Citizen K, don’t believe what the tabloid press tell you about Article 8 and Eady J. It’s just not true that the powerful will be able to use this law to stop disclosure of wrongdoing. Maxwell managed to suppress important stories about his business dealings simply using libel laws, well before the HRA. If you want to stop that sort of thing, you should argue for reform of libel law. In privacy law, it is much clearer whether or not a story infringes privacy than whether or not it’s true; a Maxwell would not have been able to suppress coverage of his raiding of pension funds, say, because that is clearly not a private matter. The idea that privacy can be abused to cover up wrongdoing is a myth.
I do agree with you about the PCC, though: it’s pathetic, and has always been pathetic. As you say, this all could have been self-regulated sooner, but the press chose not to, and David Mellor’s last chance saloon called last orders when the HRA was passed.

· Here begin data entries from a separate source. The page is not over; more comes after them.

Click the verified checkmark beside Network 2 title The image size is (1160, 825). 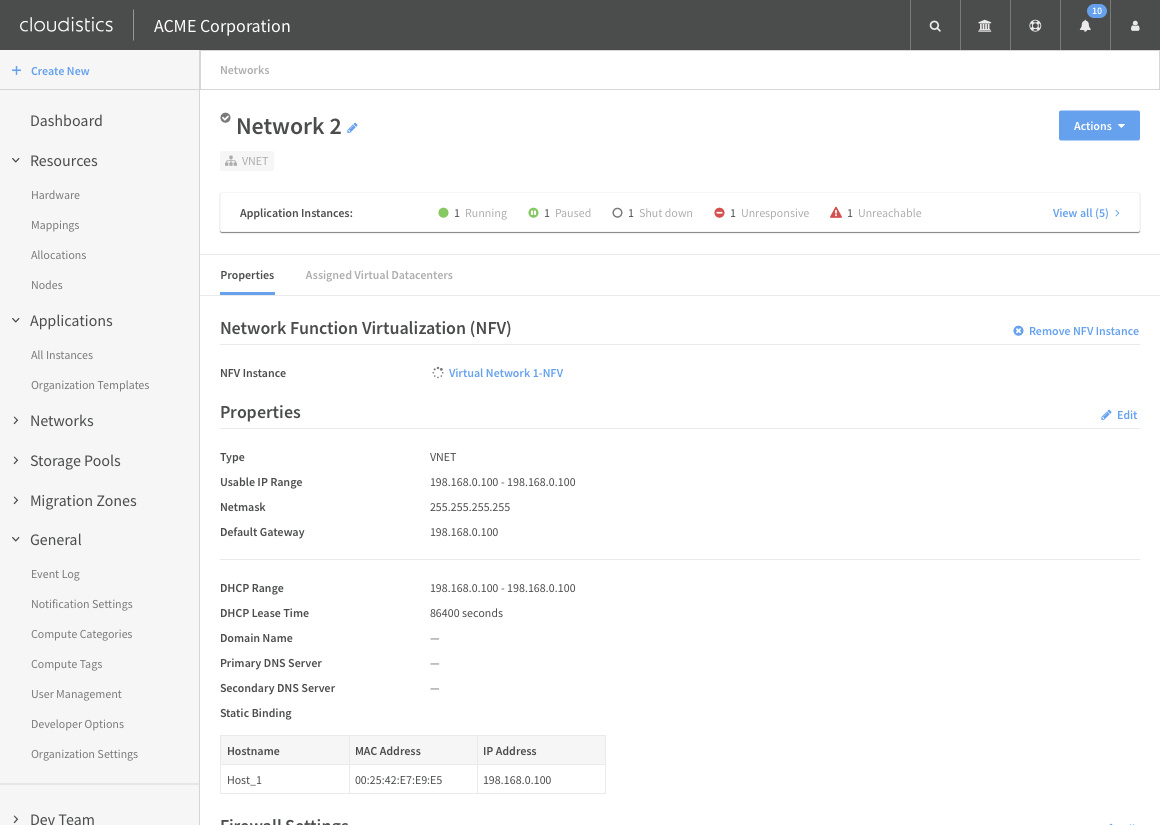[x=226, y=117]

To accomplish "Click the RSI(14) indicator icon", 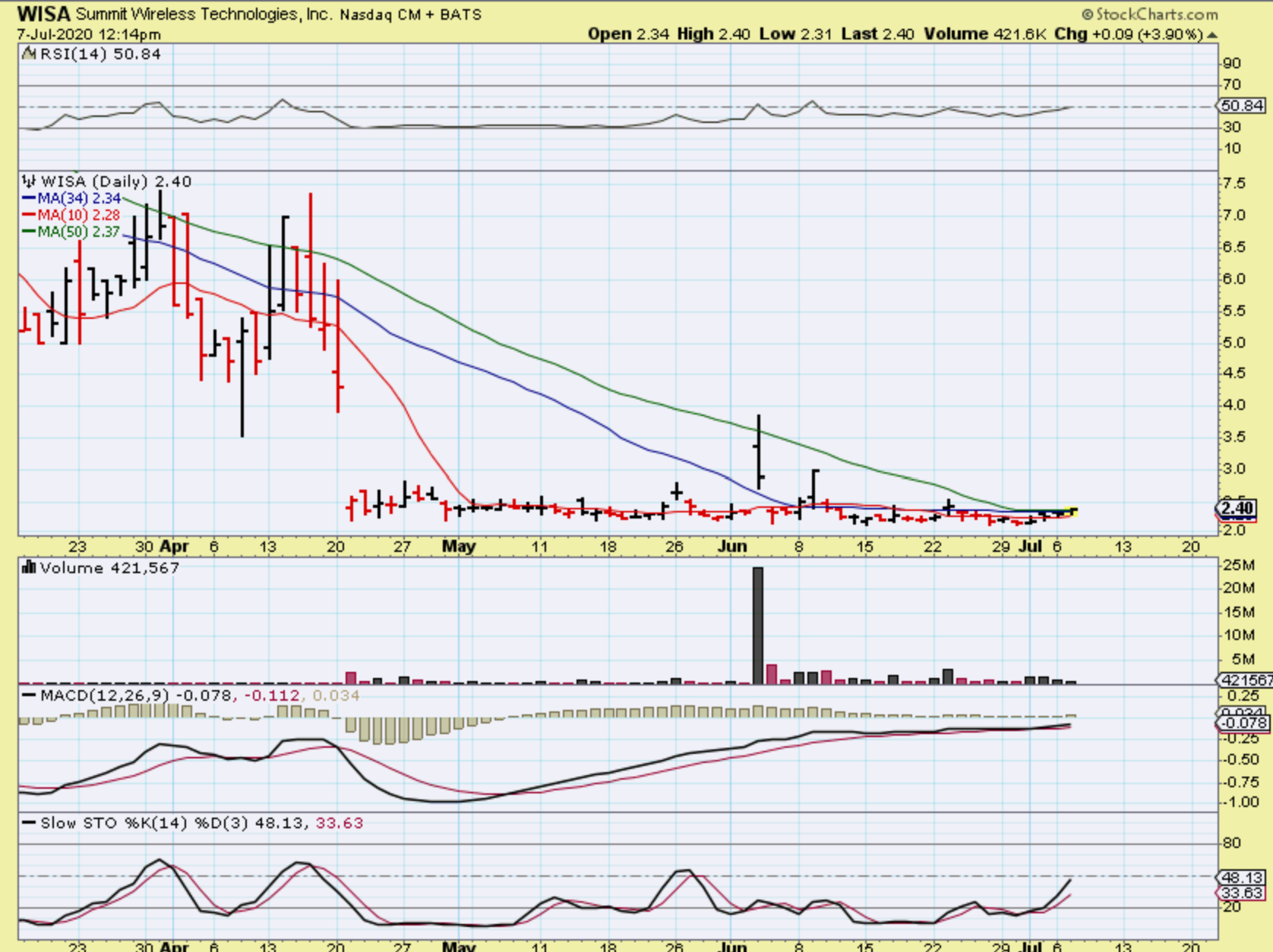I will coord(29,54).
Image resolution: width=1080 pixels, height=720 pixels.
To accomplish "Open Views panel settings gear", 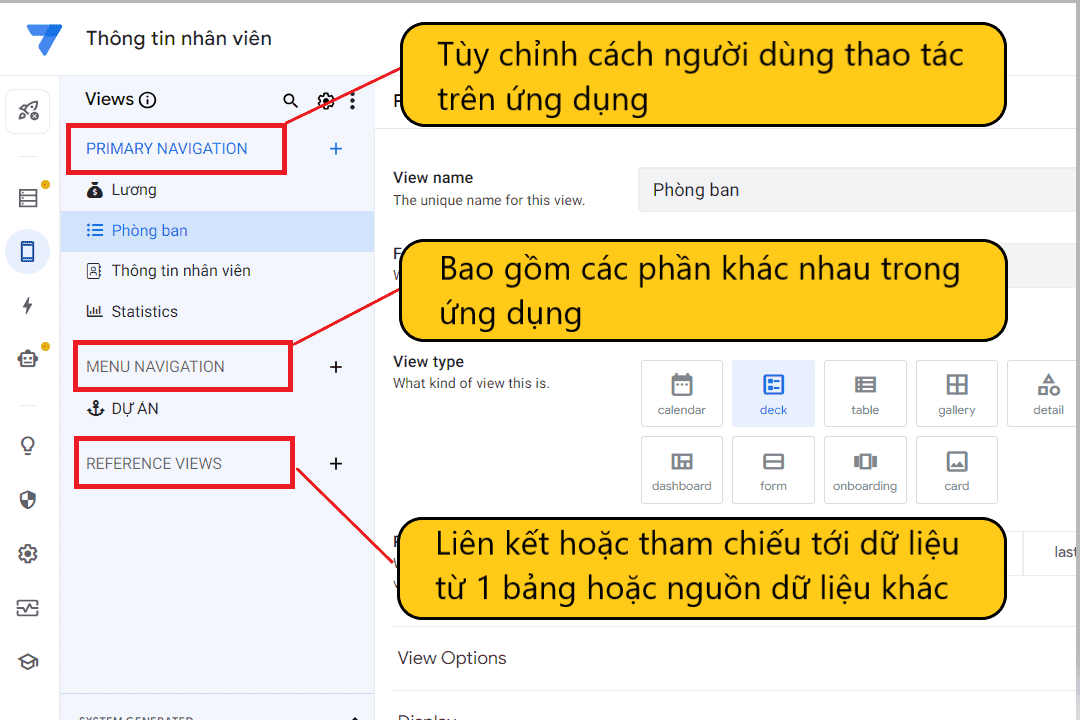I will (325, 100).
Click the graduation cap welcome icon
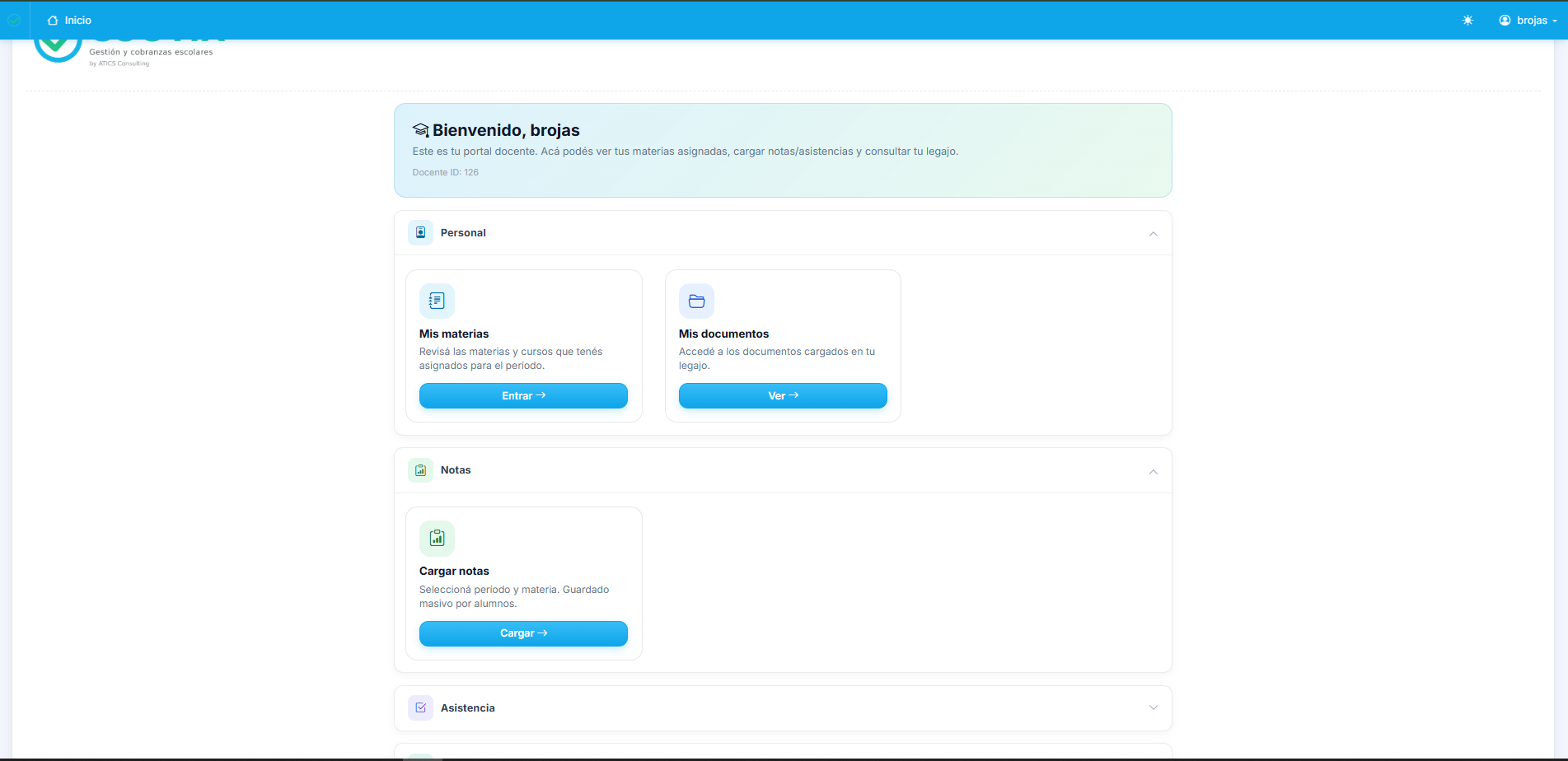 point(421,130)
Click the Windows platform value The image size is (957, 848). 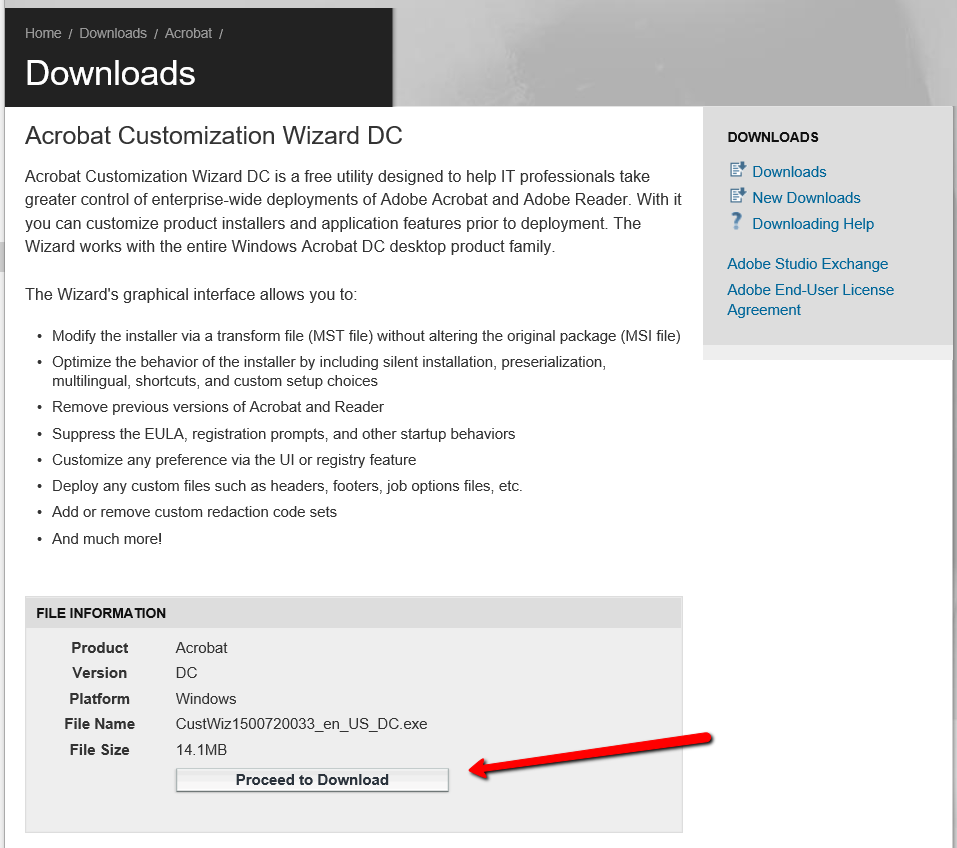[x=206, y=699]
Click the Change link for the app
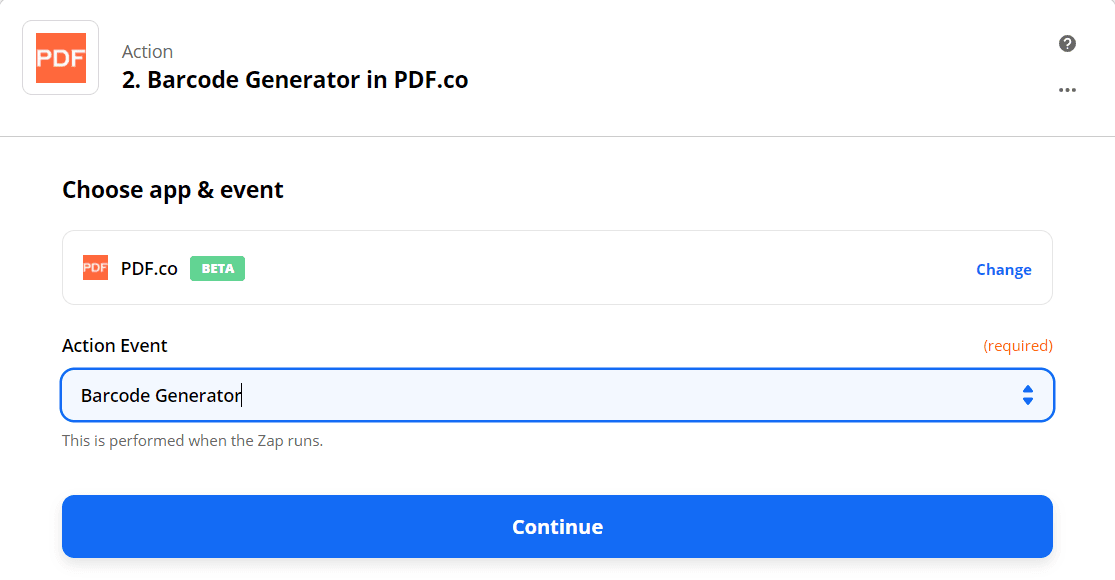1115x580 pixels. pyautogui.click(x=1003, y=269)
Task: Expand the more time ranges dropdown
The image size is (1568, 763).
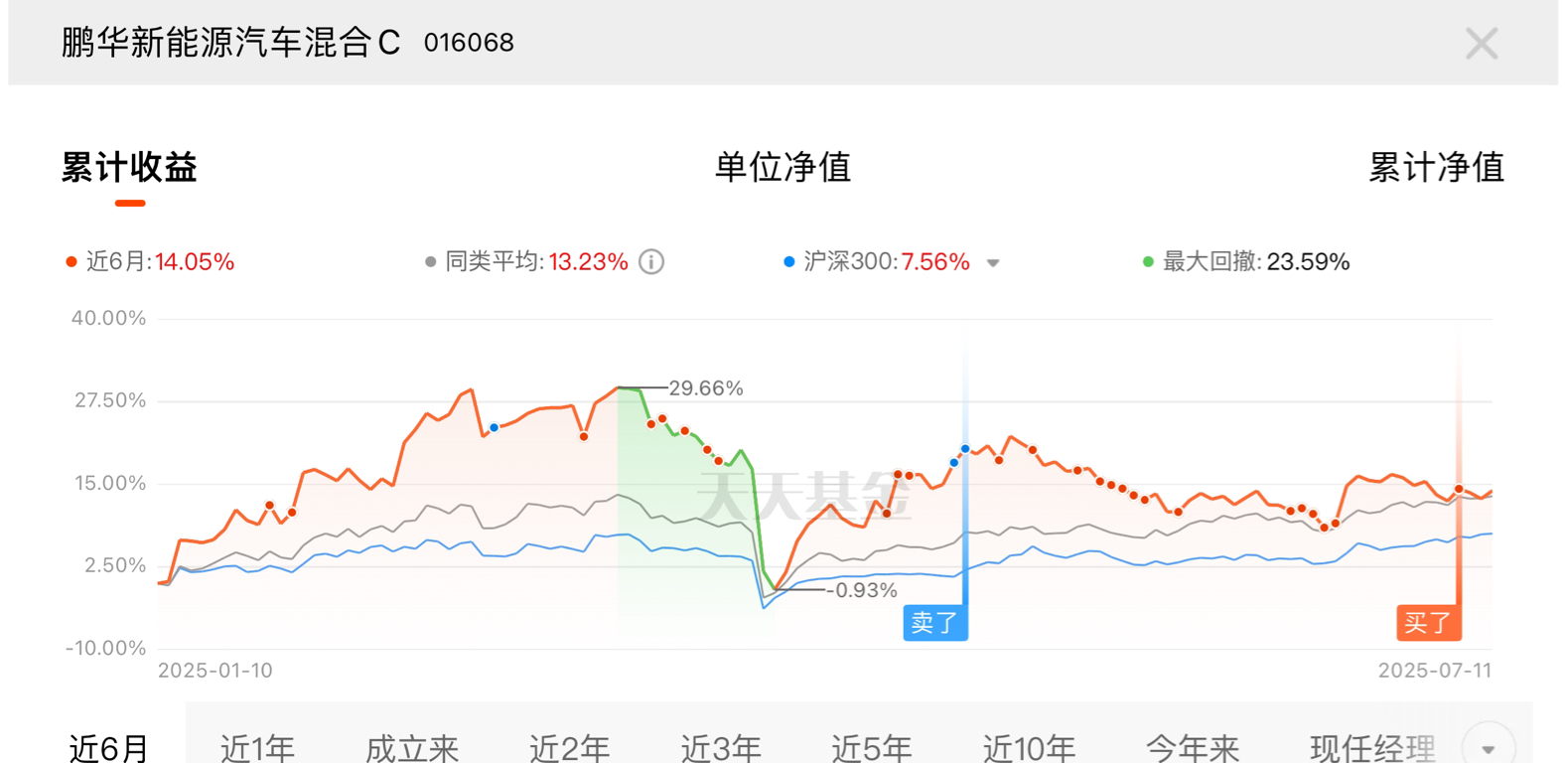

Tom: I take your point re: costs, but I don’t think it’s really necessary to spend £500k on a case like this. I’m not a litigator, admittedly, so no expert on costs, but I can well imagine an ordinary person spending much less than Mosley did on an action like this, and recovering exemplary damages that are a much bigger proportion of the overall cost to a losing newspaper than his ordinary damages were.
Don’t get me wrong: I’m all for the HRA and Article 8 and how the courts have used it. It’s the prior restraint I’m nervous about. But if a prior restraint law can really be introduced with watertight protections against abuse, then great. But it needs a lot of debate! And yes, we do need to drastically reform our libel laws!!!
My issue isn’t with him doing it. It’s with him using his family as tools for his own ends (to get this privacy law through)
He should leave the emotional blackmail out of it and base his case on the cold hard fact that none of what he was up to is in the public interest.